Pete Kissinger, Chemist, Purdue University
Bio and Contact Info

Listen (4:43) Many problems in life science traced back to poor measurements

Listen (2:50) Innovation without quality

Listen (4:37) Metabolome closer to reality than genome

Listen (7:46) Too focused on questions of reimbursement and regulation

Listen (3:34) Smartphone bio sample collection not there yet

Listen (10:35) Does the new Emerald Cloud Lab have a future?

Pete Kissinger is one of those who can discuss just about any area in the life sciences, often with humor. Pete's a professor of analytical chemistry at Purdue and founder of a drug development company, Bioanalytical Systems.

When I first chatted with Pete, our discussion went to every corner of the industry and back again. If Pete were a football player, he'd be comfortable in any position from quarterback to front linesman to safety.
For today's show, Pete and I tried to stick to a common theme--the importance of quality measurements.
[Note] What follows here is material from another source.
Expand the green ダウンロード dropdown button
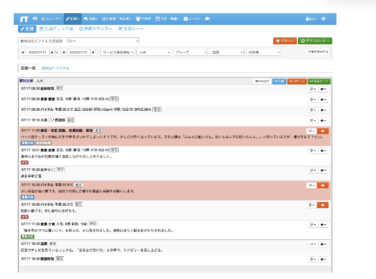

Pete ties many of the problems we have in the life sciences--issues of reproducibility, failed clinical trials, an over emphasis on genomics--to low quality measurements. When asked why that is, Pete turns to funding, arguing that we are prioritizing the new over the reproducible.

"Often there isn't the funding to validate sufficient numbers of samples . . . We fund innovative academic science. We don't fund the routine blocking and tackling required to get quality data from a sufficient number of subjects," he says in today's interview.

At the end, I ask Pete what he thinks about the new Emerald Cloud Lab, a remote lab offering basic biology experiments accessible to anyone through the cloud. Will this impact the integrity of the scientific method?

But often we get off track. Pete is too fun a guest not to loosen the reins a bit.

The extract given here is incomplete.